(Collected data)
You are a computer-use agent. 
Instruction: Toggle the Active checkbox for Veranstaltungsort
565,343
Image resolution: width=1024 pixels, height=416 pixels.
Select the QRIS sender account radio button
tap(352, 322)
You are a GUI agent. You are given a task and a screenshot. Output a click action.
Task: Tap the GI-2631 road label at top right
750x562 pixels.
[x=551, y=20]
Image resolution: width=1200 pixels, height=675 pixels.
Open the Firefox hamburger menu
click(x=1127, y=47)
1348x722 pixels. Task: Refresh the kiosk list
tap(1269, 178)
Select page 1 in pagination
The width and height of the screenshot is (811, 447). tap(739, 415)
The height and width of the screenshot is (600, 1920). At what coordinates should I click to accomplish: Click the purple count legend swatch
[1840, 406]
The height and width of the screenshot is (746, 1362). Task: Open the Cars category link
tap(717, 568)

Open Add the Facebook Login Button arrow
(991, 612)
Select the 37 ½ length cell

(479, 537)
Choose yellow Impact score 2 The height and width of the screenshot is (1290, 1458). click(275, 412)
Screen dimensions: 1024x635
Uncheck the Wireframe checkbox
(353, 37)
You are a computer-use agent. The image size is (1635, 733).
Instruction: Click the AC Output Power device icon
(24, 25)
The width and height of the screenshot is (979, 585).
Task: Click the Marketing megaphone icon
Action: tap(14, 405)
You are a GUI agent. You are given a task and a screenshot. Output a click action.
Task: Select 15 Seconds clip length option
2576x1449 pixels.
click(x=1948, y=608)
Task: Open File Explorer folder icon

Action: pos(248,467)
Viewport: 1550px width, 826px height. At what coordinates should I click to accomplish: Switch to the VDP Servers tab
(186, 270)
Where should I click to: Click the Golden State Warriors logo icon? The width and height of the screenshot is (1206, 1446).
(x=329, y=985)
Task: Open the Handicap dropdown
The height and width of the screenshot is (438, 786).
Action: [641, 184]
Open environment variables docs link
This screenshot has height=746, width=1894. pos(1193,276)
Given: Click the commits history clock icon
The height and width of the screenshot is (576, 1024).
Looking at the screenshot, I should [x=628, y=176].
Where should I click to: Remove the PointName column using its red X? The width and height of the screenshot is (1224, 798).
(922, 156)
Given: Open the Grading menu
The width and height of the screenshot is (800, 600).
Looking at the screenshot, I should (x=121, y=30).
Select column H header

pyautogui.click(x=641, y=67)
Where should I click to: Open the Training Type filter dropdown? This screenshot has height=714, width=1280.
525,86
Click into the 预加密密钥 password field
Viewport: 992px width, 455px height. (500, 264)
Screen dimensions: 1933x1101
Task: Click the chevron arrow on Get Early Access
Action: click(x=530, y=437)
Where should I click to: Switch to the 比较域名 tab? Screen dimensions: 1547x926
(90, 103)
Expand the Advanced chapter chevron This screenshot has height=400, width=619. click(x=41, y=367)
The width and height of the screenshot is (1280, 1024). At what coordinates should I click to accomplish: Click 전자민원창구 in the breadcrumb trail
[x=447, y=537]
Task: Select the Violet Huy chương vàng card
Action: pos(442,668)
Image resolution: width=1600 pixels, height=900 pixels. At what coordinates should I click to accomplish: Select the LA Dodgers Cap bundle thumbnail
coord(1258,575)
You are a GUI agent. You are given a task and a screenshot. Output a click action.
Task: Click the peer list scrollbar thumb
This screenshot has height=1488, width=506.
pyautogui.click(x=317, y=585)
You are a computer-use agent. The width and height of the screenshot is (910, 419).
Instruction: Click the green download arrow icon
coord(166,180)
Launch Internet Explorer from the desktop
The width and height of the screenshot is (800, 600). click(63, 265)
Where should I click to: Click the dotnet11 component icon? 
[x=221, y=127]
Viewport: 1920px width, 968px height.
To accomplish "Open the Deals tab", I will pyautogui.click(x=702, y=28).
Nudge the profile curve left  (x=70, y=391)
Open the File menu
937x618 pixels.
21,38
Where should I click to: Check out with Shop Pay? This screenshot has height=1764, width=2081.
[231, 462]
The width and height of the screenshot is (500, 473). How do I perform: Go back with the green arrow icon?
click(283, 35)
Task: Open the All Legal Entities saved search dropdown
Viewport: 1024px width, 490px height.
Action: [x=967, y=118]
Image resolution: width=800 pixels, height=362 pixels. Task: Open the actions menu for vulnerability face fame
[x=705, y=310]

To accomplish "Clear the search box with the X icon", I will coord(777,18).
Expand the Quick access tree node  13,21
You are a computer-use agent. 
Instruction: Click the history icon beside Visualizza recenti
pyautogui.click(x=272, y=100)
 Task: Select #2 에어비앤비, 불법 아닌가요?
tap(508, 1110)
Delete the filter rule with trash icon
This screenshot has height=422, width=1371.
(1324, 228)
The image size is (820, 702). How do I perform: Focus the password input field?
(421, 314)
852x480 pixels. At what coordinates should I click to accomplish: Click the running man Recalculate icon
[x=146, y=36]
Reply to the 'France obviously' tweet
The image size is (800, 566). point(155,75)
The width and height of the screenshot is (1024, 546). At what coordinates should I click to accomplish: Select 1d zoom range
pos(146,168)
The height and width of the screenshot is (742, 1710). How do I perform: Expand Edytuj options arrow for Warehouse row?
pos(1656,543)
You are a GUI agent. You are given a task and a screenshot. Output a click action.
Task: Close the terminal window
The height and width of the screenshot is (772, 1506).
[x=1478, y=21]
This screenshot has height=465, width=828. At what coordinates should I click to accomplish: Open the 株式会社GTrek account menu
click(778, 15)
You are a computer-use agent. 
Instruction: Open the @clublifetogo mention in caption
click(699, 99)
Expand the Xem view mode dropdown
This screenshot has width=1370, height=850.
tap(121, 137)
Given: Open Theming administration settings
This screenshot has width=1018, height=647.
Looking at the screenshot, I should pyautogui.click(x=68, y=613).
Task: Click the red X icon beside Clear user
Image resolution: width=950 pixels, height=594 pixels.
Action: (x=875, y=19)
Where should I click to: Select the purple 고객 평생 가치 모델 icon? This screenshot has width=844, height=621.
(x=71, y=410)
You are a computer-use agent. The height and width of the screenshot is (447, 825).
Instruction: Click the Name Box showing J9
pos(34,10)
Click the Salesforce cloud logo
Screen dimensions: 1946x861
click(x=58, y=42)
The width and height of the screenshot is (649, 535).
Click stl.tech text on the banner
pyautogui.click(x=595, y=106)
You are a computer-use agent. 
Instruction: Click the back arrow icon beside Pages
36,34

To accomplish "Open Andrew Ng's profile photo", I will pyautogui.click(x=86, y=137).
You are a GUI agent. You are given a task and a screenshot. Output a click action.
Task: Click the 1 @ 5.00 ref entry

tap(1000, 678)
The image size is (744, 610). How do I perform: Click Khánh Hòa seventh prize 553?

Exercise directions>
The records above should be duplicated in full, exactly as given.

Response area>
You are a computer-use agent. 
Instruction: Toggle the Active checkbox for Veranstaltungsort
565,343
Image resolution: width=1024 pixels, height=416 pixels.
Select the QRIS sender account radio button
tap(352, 322)
You are a GUI agent. You are given a task and a screenshot. Output a click action.
Task: Tap the GI-2631 road label at top right
750x562 pixels.
[x=551, y=20]
Image resolution: width=1200 pixels, height=675 pixels.
Open the Firefox hamburger menu
click(x=1127, y=47)
1348x722 pixels. Task: Refresh the kiosk list
tap(1269, 178)
Select page 1 in pagination
The width and height of the screenshot is (811, 447). tap(739, 415)
The height and width of the screenshot is (600, 1920). At what coordinates should I click to accomplish: Click the purple count legend swatch
[1840, 406]
The height and width of the screenshot is (746, 1362). Task: Open the Cars category link
tap(717, 568)

Open Add the Facebook Login Button arrow
(991, 612)
Select the 37 ½ length cell

(479, 537)
Choose yellow Impact score 2 The height and width of the screenshot is (1290, 1458). click(275, 412)
Screen dimensions: 1024x635
Uncheck the Wireframe checkbox
(353, 37)
You are a computer-use agent. The image size is (1635, 733).
Instruction: Click the AC Output Power device icon
(24, 25)
The width and height of the screenshot is (979, 585).
Task: Click the Marketing megaphone icon
Action: tap(14, 405)
You are a GUI agent. You are given a task and a screenshot. Output a click action.
Task: Select 15 Seconds clip length option
2576x1449 pixels.
click(x=1948, y=608)
Task: Open File Explorer folder icon

Action: pos(248,467)
Viewport: 1550px width, 826px height. At what coordinates should I click to accomplish: Switch to the VDP Servers tab
(186, 270)
Where should I click to: Click the Golden State Warriors logo icon? The width and height of the screenshot is (1206, 1446).
(x=329, y=985)
Task: Open the Handicap dropdown
The height and width of the screenshot is (438, 786).
Action: [641, 184]
Open environment variables docs link
This screenshot has height=746, width=1894. pos(1193,276)
Given: Click the commits history clock icon
The height and width of the screenshot is (576, 1024).
Looking at the screenshot, I should [x=628, y=176].
Where should I click to: Remove the PointName column using its red X? The width and height of the screenshot is (1224, 798).
(922, 156)
Given: Open the Grading menu
The width and height of the screenshot is (800, 600).
Looking at the screenshot, I should (x=121, y=30).
Select column H header

pyautogui.click(x=641, y=67)
Where should I click to: Open the Training Type filter dropdown? This screenshot has height=714, width=1280.
525,86
Click into the 预加密密钥 password field
Viewport: 992px width, 455px height. (500, 264)
Screen dimensions: 1933x1101
Task: Click the chevron arrow on Get Early Access
Action: click(x=530, y=437)
Where should I click to: Switch to the 比较域名 tab? Screen dimensions: 1547x926
(90, 103)
Expand the Advanced chapter chevron This screenshot has height=400, width=619. click(x=41, y=367)
The width and height of the screenshot is (1280, 1024). At what coordinates should I click to accomplish: Click 전자민원창구 in the breadcrumb trail
[x=447, y=537]
Task: Select the Violet Huy chương vàng card
Action: pos(442,668)
Image resolution: width=1600 pixels, height=900 pixels. At what coordinates should I click to accomplish: Select the LA Dodgers Cap bundle thumbnail
coord(1258,575)
You are a GUI agent. You are given a task and a screenshot. Output a click action.
Task: Click the peer list scrollbar thumb
This screenshot has height=1488, width=506.
pyautogui.click(x=317, y=585)
You are a computer-use agent. The width and height of the screenshot is (910, 419).
Instruction: Click the green download arrow icon
coord(166,180)
Launch Internet Explorer from the desktop
The width and height of the screenshot is (800, 600). click(63, 265)
Where should I click to: Click the dotnet11 component icon? 
[x=221, y=127]
Viewport: 1920px width, 968px height.
To accomplish "Open the Deals tab", I will pyautogui.click(x=702, y=28).
Nudge the profile curve left  (x=70, y=391)
Open the File menu
937x618 pixels.
21,38
Where should I click to: Check out with Shop Pay? This screenshot has height=1764, width=2081.
[231, 462]
The width and height of the screenshot is (500, 473). How do I perform: Go back with the green arrow icon?
click(283, 35)
Task: Open the All Legal Entities saved search dropdown
Viewport: 1024px width, 490px height.
Action: [x=967, y=118]
Image resolution: width=800 pixels, height=362 pixels. Task: Open the actions menu for vulnerability face fame
[x=705, y=310]

To accomplish "Clear the search box with the X icon", I will coord(777,18).
Expand the Quick access tree node  13,21
You are a computer-use agent. 
Instruction: Click the history icon beside Visualizza recenti
pyautogui.click(x=272, y=100)
 Task: Select #2 에어비앤비, 불법 아닌가요?
tap(508, 1110)
Delete the filter rule with trash icon
This screenshot has height=422, width=1371.
(1324, 228)
The image size is (820, 702). How do I perform: Focus the password input field?
(421, 314)
852x480 pixels. At what coordinates should I click to accomplish: Click the running man Recalculate icon
[x=146, y=36]
Reply to the 'France obviously' tweet
The image size is (800, 566). point(155,75)
The width and height of the screenshot is (1024, 546). At what coordinates should I click to accomplish: Select 1d zoom range
pos(146,168)
The height and width of the screenshot is (742, 1710). How do I perform: Expand Edytuj options arrow for Warehouse row?
pos(1656,543)
You are a GUI agent. You are given a task and a screenshot. Output a click action.
Task: Close the terminal window
The height and width of the screenshot is (772, 1506).
[x=1478, y=21]
This screenshot has height=465, width=828. At what coordinates should I click to accomplish: Open the 株式会社GTrek account menu
click(778, 15)
You are a computer-use agent. 
Instruction: Open the @clublifetogo mention in caption
click(699, 99)
Expand the Xem view mode dropdown
This screenshot has width=1370, height=850.
tap(121, 137)
Given: Open Theming administration settings
This screenshot has width=1018, height=647.
Looking at the screenshot, I should pyautogui.click(x=68, y=613).
Task: Click the red X icon beside Clear user
Image resolution: width=950 pixels, height=594 pixels.
Action: (x=875, y=19)
Where should I click to: Select the purple 고객 평생 가치 모델 icon? This screenshot has width=844, height=621.
(x=71, y=410)
You are a computer-use agent. The height and width of the screenshot is (447, 825).
Instruction: Click the Name Box showing J9
pos(34,10)
Click the Salesforce cloud logo
Screen dimensions: 1946x861
click(x=58, y=42)
The width and height of the screenshot is (649, 535).
Click stl.tech text on the banner
pyautogui.click(x=595, y=106)
You are a computer-use agent. 
Instruction: Click the back arrow icon beside Pages
36,34

To accomplish "Open Andrew Ng's profile photo", I will pyautogui.click(x=86, y=137).
You are a GUI agent. You are given a task and a screenshot. Output a click action.
Task: Click the 1 @ 5.00 ref entry

tap(1000, 678)
The image size is (744, 610). How do I perform: Click Khánh Hòa seventh prize 553?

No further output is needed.